Os produtores de etanol do Paraná consideram que a criação de uma cota e de uma tarifa para a importação do combustível, aprovada na última quarta-feira pela Câmara do Comércio Exterior (Camex), foi uma conquista para o setor.

O presidente da Associação dos Produtores de Bioenergia do Estado do Paraná (Alcopar), Miguel Rubens Tranin, disse ter recebido a medida como "uma boa notícia", justificando que a livre importação, da forma como vinha acontecendo, desestimula a indústria nacional.

A decisão da Camex é válida por 24 meses e, após esse prazo, será feita uma nova avaliação. Ficou definido que a importação de até 600 milhões de litros ao ano permanece livre de tarifa. Acima disso, o volume será tributado em 20%, com o controle, a cada três meses, a cargo do Ministério da Indústria, Comércio Exterior e Serviços (MDIC).

Tranin explicou que o etanol vem sendo trazido dos Estados Unidos, onde é subsidiado, em quantidades cada vez maiores, tirando a competitividade do produto nacional "em um quadro de concorrência desleal". De janeiro a junho deste ano, o Brasil importou 1,3 bilhão de litros, 320% a mais na comparação ao mesmo período em 2016, quando foram internalizados 832 milhões de litros.

"Importar estava sendo uma estratégia fácil para as tradings, mas isso vinha causando danos à indústria brasileira de etanol, que já enfrenta muitas dificuldades e, mesmo assim, continua sendo uma importante geradora de empregos", acrescentou.

Articulação

Nas últimas semanas, o presidente da Alcopar e várias outras lideranças do segmento, com a ajuda do ministro da Agricultura, Blairo Maggi, intensificaram esforços junto a setores do governo federal para definir uma cota e estabelecer a tributação. De acordo com Tranin, as gestões foram feitas até mesmo junto ao deputado federal paranaense Ricardo Barros, atual ministro da Saúde, que ajudou nas articulações.

Para entidades como a União da Indústria de Cana-de-Açúcar (Unica), a decisão da Camex está em consonância com as demandas do setor. A entidade avalia que a alíquota de 20% sobre cotas que ultrapassem 600 milhões de litros de etanol ao ano trará maior equilíbrio à indústria de etanol, "que vem sentindo um significativo impacto em decorrência do aumento de importação do biocombustível nos últimos meses".

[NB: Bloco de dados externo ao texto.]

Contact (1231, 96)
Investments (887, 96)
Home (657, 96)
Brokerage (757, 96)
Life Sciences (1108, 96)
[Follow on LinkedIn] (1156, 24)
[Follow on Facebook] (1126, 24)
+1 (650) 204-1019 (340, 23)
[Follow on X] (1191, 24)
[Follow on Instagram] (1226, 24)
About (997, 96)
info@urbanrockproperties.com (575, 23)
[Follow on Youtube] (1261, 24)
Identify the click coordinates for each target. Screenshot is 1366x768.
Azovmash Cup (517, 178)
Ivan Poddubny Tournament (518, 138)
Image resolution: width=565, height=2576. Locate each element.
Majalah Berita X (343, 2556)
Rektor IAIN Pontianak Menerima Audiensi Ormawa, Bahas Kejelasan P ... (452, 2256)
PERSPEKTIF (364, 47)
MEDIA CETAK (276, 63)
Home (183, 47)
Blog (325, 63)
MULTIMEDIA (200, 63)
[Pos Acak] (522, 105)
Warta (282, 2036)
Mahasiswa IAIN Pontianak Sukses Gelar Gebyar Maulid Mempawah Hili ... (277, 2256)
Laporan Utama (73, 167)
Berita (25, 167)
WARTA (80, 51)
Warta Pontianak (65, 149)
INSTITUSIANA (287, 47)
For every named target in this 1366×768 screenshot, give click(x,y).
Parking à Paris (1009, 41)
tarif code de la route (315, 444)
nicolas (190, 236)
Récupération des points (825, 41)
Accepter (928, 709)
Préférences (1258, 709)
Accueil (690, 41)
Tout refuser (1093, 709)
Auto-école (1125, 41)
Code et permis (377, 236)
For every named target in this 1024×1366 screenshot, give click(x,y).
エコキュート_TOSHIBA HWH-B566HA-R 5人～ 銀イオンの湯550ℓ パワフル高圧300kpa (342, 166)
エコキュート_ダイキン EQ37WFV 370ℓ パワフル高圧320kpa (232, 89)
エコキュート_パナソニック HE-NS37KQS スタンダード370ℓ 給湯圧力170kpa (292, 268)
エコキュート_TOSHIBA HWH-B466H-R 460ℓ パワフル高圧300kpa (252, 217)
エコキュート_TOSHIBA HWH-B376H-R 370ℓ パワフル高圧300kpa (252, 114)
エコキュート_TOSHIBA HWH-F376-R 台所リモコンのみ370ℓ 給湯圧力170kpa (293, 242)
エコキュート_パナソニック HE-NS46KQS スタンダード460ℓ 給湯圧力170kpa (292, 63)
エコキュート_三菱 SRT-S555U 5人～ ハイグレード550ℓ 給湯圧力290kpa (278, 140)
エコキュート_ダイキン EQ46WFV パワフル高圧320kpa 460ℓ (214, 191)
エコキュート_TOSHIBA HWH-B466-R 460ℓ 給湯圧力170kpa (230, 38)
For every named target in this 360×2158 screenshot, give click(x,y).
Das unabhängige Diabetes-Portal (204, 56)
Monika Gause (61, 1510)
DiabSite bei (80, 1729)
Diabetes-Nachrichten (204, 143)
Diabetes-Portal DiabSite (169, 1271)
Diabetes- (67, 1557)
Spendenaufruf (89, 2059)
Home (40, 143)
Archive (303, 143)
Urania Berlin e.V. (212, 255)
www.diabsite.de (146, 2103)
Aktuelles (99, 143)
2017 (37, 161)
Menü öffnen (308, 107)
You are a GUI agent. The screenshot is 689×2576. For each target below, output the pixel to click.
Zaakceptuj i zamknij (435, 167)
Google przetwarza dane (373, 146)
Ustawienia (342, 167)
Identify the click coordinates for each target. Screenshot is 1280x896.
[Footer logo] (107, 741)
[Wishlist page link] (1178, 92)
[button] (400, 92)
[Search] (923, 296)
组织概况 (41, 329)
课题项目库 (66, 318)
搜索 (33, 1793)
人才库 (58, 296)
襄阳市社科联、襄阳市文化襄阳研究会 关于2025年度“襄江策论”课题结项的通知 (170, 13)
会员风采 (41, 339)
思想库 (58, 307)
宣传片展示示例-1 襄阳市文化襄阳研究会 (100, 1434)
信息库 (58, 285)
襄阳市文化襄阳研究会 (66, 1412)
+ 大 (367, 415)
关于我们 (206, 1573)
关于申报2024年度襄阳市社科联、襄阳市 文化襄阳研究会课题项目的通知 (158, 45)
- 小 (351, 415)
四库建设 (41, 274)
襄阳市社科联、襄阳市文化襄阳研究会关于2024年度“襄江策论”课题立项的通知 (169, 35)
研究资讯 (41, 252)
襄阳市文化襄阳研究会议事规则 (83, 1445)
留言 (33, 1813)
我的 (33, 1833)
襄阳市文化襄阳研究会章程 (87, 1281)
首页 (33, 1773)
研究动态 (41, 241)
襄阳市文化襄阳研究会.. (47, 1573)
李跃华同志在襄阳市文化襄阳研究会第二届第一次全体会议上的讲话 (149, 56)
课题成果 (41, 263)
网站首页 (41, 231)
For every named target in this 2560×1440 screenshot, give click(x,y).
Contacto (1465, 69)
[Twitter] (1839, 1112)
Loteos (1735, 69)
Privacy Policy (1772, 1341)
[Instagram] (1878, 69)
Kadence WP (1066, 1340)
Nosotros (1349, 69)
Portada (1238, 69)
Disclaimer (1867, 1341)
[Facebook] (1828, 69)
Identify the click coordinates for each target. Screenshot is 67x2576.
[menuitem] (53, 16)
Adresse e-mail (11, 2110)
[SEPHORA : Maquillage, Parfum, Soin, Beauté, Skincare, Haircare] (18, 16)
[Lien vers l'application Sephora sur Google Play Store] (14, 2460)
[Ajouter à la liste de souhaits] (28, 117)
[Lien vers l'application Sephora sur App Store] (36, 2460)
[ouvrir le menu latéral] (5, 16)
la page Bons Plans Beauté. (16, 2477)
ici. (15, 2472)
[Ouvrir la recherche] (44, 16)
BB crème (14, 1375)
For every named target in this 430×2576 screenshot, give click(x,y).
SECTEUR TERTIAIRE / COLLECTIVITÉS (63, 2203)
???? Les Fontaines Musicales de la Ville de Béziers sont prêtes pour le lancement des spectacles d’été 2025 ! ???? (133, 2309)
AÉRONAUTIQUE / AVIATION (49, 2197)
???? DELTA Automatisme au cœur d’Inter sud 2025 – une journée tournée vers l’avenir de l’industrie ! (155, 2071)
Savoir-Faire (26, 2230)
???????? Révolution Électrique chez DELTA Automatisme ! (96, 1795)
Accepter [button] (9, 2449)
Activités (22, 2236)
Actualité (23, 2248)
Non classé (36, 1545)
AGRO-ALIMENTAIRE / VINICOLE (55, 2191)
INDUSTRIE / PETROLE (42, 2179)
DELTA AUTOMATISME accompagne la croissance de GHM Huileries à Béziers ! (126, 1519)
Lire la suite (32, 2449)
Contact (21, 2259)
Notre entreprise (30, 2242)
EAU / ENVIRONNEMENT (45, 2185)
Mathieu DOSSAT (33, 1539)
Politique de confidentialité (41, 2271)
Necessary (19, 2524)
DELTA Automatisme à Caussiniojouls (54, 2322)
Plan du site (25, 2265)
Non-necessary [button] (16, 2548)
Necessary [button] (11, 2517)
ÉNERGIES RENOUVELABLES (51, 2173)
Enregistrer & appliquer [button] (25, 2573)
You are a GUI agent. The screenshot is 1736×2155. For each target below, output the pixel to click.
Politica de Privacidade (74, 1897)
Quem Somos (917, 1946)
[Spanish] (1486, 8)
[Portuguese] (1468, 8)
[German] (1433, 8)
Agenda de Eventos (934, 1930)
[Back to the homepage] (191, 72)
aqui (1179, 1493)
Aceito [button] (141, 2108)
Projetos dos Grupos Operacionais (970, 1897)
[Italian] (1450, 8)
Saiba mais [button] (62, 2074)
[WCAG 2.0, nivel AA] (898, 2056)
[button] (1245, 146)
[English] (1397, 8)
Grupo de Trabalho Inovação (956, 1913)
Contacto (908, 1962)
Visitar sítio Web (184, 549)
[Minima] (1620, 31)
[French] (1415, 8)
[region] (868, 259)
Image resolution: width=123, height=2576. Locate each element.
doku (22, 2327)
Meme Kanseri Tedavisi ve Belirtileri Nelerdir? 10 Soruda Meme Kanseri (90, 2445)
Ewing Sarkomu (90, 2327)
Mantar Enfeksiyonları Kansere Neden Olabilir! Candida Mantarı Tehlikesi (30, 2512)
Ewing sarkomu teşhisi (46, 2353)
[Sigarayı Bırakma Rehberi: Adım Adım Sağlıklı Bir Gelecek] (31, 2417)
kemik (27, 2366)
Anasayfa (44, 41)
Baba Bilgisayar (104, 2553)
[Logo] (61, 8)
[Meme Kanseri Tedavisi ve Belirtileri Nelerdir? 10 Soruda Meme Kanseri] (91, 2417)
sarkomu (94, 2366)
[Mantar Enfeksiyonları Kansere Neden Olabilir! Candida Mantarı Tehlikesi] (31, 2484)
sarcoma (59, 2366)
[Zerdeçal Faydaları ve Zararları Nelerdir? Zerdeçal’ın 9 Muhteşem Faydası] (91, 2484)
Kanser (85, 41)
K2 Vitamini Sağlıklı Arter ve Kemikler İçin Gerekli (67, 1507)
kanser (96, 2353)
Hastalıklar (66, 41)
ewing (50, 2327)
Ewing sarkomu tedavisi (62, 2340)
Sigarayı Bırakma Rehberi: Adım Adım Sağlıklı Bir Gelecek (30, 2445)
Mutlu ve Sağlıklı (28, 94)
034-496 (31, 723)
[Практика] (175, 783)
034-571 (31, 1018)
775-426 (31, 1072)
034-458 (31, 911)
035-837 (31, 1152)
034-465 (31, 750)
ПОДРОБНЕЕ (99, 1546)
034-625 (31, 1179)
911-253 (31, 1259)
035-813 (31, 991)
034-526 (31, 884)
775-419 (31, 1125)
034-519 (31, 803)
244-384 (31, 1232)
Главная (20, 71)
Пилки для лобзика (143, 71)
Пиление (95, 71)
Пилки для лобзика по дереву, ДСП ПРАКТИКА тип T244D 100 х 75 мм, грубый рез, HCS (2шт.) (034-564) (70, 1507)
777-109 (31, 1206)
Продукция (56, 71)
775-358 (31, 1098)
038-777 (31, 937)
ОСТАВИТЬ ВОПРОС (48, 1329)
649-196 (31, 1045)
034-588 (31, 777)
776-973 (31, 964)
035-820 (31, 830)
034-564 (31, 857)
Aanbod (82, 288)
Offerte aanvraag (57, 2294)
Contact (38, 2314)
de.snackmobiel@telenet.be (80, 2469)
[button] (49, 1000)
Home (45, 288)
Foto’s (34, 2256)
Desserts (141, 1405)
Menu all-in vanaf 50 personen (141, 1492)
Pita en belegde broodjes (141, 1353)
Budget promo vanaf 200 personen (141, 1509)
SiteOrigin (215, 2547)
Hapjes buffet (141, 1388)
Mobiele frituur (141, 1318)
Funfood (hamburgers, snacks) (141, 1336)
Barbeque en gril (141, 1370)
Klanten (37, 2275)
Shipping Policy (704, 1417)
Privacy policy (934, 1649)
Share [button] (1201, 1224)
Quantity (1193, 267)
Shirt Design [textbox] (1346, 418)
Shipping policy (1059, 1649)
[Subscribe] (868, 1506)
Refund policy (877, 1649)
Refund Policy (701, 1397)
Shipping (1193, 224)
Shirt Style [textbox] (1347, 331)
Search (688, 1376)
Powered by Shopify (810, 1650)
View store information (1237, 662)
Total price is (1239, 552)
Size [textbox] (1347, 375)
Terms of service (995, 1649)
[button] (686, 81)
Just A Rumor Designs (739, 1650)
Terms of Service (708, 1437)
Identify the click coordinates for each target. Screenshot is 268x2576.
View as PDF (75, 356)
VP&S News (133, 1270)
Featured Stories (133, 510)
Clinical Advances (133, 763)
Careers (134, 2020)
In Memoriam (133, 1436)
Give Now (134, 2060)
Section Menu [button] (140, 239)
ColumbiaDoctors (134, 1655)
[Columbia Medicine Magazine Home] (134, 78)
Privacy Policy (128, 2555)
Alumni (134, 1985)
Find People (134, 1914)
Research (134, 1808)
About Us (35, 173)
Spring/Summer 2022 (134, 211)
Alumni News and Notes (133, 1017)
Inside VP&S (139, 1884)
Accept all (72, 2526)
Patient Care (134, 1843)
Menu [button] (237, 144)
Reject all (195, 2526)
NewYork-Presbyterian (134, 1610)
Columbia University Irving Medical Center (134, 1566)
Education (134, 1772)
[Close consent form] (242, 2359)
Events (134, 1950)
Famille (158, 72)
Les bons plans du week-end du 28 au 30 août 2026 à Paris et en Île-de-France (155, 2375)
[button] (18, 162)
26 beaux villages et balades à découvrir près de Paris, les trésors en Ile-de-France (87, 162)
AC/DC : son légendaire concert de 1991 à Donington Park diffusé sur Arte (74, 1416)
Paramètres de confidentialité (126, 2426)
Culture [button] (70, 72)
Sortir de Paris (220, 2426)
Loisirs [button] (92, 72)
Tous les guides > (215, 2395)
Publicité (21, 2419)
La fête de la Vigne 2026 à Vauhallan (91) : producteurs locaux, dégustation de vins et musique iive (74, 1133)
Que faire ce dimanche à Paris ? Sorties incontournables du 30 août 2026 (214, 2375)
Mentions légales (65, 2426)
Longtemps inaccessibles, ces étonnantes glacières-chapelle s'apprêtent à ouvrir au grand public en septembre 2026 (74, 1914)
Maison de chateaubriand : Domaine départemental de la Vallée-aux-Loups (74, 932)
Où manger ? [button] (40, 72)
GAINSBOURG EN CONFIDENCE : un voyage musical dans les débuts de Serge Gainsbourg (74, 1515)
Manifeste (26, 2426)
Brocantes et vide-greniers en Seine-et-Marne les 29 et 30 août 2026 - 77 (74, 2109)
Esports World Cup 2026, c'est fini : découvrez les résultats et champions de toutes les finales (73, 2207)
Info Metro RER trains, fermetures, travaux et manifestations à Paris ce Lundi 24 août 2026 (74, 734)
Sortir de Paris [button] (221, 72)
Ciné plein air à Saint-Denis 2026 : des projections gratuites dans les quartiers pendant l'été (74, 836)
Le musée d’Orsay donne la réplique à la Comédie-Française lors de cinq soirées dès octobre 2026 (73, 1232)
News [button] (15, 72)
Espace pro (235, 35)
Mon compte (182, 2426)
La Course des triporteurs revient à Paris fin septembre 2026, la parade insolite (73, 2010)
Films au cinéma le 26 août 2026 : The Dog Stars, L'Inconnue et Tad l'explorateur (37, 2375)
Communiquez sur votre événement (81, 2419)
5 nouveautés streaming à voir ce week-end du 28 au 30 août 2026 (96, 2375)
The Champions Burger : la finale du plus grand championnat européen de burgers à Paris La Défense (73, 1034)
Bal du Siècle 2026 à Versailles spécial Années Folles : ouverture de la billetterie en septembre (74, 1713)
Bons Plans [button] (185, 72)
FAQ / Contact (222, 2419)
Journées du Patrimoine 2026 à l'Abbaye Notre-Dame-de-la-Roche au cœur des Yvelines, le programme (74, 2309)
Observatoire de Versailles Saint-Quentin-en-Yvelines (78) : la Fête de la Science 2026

No Paraná, o setor de bioenergia deve registrar neste ano (safra 2017/2018), um total de 1,176 bilhão de litros, 13,2% a menos em comparação ao ciclo anterior (2016/2017), que foi de 1,376 bilhão de litros, segundo dados da Alcopar. A redução é creditada, em grande parte, à crise que assola o segmento e dificulta a renovação dos canaviais.

Safra menor

A safra 2017/2018 de cana-de-açúcar está estimada em 646,34 milhões de toneladas, com uma queda de 1,7% quando comparada às 657,18 milhões da última temporada. Os números são do 2º levantamento da atual safra, divulgado na semana passada pela Companhia Nacional de Abastecimento (Conab).

Segundo o documento, a área colhida sofre uma redução de 3,1%, passando de 9,05 milhões para 8,77 milhões de hectares. A menor disponibilidade tem relação com a desistência e devolução de áreas de fornecedores distantes das unidades de produção, principalmente aquelas em que há dificuldade de mecanização.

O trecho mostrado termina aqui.